BRIEF = This task calls for copying each line below that contains "settings".

Stored items =

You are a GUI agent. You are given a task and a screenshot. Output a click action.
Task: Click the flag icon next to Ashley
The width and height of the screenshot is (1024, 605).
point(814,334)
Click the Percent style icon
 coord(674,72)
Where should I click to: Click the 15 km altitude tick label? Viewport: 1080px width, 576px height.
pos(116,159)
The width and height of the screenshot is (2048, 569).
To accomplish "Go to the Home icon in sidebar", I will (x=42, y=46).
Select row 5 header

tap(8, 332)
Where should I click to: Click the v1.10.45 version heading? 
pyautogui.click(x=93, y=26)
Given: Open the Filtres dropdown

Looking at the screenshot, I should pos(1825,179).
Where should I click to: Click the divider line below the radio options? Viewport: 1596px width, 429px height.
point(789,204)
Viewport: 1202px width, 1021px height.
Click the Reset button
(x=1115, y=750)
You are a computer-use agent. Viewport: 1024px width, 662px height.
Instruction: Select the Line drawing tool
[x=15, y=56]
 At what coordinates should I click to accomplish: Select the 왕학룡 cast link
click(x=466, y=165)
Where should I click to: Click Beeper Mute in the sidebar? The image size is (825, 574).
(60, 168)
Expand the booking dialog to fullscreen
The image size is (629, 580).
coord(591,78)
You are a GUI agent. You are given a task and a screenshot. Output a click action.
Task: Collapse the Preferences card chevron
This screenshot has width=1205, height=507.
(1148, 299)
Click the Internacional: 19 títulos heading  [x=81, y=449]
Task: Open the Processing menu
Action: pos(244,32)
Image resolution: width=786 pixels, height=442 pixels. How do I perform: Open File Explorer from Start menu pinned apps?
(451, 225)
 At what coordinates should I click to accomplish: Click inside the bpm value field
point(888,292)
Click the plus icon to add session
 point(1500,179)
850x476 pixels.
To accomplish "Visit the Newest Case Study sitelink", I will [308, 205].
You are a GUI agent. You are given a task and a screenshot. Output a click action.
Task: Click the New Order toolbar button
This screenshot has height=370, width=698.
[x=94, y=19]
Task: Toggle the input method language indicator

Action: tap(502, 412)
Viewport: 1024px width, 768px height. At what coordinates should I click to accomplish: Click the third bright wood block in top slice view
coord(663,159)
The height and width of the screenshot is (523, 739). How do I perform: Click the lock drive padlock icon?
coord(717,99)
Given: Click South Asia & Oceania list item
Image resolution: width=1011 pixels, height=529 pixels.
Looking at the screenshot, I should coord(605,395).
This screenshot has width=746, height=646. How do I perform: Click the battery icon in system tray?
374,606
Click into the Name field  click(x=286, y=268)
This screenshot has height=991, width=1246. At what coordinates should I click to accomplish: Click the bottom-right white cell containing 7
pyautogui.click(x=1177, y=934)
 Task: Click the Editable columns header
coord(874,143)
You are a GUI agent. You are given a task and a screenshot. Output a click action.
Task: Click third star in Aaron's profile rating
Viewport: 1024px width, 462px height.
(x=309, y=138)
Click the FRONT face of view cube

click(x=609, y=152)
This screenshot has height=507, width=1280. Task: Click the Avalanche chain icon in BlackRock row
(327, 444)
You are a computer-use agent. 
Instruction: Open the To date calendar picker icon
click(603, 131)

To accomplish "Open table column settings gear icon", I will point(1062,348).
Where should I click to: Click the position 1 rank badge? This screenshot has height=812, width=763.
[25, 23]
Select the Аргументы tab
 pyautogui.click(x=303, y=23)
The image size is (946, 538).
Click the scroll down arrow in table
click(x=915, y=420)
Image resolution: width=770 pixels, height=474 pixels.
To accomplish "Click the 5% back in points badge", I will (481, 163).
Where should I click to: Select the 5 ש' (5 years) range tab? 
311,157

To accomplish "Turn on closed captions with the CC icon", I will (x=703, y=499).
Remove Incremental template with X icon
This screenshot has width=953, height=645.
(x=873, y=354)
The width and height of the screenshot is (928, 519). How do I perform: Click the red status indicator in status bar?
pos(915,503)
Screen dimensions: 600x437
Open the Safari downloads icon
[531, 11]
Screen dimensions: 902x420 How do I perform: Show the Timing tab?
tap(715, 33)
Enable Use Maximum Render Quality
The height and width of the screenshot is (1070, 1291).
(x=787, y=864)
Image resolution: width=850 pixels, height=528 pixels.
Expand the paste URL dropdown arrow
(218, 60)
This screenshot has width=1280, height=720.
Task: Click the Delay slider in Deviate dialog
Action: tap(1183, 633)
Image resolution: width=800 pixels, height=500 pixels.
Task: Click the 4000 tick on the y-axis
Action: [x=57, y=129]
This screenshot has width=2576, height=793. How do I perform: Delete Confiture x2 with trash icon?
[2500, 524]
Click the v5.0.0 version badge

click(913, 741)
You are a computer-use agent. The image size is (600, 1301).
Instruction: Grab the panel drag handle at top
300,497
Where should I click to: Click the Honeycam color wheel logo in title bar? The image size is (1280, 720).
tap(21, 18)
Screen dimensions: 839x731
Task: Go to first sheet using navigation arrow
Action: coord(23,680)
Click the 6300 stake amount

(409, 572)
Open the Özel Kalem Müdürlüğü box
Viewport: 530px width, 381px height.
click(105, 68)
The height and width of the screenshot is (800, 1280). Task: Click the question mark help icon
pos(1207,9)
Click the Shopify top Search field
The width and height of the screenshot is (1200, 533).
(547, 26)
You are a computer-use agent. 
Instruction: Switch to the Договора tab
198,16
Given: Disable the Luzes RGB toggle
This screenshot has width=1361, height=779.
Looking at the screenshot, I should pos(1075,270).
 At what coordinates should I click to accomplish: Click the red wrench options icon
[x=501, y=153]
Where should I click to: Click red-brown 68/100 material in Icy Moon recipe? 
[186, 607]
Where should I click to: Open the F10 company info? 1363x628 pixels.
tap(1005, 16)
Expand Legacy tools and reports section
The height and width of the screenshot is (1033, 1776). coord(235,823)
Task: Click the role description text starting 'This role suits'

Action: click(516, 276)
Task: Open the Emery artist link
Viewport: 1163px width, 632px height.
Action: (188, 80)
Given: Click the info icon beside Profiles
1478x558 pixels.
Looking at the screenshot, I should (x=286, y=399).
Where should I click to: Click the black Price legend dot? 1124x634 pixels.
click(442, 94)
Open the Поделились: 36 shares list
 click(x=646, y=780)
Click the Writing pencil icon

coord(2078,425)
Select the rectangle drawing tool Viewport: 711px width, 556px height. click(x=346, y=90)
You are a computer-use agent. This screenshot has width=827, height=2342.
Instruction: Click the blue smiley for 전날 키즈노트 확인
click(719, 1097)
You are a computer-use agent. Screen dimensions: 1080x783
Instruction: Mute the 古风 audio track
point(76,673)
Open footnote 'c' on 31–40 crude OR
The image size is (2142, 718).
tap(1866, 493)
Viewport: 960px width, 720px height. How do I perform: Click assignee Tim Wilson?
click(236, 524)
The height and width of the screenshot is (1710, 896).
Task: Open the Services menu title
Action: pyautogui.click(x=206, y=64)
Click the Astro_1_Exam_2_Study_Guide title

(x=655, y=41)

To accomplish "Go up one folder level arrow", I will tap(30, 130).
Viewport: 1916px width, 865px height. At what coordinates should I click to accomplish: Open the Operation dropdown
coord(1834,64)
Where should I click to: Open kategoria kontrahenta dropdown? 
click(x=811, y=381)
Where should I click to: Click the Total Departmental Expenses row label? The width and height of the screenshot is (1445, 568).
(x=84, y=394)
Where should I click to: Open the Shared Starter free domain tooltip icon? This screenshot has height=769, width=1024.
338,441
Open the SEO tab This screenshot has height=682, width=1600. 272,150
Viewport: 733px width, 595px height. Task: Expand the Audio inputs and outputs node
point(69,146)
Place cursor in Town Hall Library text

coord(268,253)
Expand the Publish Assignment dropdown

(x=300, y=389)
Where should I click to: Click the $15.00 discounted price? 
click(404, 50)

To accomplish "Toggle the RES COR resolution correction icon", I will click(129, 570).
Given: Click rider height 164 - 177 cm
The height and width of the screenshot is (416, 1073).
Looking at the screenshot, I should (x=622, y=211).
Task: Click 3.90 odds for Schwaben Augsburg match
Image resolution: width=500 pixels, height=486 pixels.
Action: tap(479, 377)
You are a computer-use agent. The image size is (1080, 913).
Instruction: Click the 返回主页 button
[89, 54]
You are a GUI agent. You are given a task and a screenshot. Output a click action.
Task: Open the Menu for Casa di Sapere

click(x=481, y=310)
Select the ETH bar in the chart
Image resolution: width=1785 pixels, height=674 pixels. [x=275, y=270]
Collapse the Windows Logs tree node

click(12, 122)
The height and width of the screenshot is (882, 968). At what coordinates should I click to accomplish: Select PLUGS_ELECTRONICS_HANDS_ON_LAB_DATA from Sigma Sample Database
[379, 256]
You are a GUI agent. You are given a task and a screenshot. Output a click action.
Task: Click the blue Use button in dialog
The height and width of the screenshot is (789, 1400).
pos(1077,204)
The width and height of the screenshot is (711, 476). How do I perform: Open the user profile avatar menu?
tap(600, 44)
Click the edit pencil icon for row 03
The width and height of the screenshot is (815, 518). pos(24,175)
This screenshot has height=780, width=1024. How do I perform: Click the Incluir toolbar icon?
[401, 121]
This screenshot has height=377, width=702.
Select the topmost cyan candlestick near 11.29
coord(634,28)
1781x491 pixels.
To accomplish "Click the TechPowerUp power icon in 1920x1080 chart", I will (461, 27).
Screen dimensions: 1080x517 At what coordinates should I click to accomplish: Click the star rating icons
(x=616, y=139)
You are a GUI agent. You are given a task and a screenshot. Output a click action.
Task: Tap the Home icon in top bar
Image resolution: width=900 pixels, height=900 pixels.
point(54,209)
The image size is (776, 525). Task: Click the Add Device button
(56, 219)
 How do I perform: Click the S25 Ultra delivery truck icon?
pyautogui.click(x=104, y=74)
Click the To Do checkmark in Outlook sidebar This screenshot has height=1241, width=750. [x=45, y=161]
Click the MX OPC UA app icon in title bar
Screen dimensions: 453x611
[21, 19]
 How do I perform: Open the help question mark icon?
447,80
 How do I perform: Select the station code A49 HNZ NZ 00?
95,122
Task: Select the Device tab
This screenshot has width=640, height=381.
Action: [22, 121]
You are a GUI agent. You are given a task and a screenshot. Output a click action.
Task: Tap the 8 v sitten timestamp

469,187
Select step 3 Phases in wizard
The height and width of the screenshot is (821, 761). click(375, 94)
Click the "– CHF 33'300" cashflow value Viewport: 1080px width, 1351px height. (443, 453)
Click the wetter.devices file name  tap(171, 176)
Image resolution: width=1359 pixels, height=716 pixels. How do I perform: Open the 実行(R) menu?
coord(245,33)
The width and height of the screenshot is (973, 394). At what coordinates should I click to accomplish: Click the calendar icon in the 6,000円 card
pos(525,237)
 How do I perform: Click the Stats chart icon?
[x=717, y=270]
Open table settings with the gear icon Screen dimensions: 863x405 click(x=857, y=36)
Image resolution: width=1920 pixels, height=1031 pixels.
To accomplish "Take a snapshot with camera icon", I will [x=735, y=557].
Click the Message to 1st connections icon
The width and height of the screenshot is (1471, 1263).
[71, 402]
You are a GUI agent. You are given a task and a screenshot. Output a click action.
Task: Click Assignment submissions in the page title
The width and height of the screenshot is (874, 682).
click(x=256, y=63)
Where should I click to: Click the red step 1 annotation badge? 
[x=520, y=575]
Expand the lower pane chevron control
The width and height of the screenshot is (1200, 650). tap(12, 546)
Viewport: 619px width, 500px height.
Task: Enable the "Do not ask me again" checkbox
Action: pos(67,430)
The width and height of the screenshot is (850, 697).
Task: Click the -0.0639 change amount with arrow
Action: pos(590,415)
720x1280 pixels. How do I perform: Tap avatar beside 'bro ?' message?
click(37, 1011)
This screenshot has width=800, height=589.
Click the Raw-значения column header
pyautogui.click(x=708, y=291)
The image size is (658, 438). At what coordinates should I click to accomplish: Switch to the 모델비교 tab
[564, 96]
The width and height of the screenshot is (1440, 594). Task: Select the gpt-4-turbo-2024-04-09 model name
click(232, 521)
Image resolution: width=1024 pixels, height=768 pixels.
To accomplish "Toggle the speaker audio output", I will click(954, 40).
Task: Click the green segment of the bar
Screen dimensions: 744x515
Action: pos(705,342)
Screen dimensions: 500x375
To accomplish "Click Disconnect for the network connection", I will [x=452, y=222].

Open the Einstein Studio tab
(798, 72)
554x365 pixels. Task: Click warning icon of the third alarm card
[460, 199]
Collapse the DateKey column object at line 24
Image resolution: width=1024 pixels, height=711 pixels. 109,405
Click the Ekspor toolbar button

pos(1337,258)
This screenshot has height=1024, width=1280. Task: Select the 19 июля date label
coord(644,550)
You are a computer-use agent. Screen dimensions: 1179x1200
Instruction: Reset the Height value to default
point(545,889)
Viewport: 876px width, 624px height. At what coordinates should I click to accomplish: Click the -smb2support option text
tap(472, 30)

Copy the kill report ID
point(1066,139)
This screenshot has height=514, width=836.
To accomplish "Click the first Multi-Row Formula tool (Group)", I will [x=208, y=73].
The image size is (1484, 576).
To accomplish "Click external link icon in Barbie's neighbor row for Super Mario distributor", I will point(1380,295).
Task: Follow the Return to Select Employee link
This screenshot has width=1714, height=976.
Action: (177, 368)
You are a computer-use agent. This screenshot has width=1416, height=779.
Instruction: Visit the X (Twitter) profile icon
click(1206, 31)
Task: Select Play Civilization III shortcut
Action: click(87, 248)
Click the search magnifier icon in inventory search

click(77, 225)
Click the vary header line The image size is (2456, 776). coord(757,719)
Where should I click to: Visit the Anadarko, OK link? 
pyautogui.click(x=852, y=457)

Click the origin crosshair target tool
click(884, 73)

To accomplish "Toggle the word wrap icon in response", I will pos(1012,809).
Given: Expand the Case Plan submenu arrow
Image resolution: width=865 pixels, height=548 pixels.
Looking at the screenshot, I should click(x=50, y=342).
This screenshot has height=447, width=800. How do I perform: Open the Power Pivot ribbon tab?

ANSWER FOR THIS EXERCISE =
To accomplish "Open table column settings gear icon", I will point(1062,348).
Open table settings with the gear icon Screen dimensions: 863x405 click(x=857, y=36)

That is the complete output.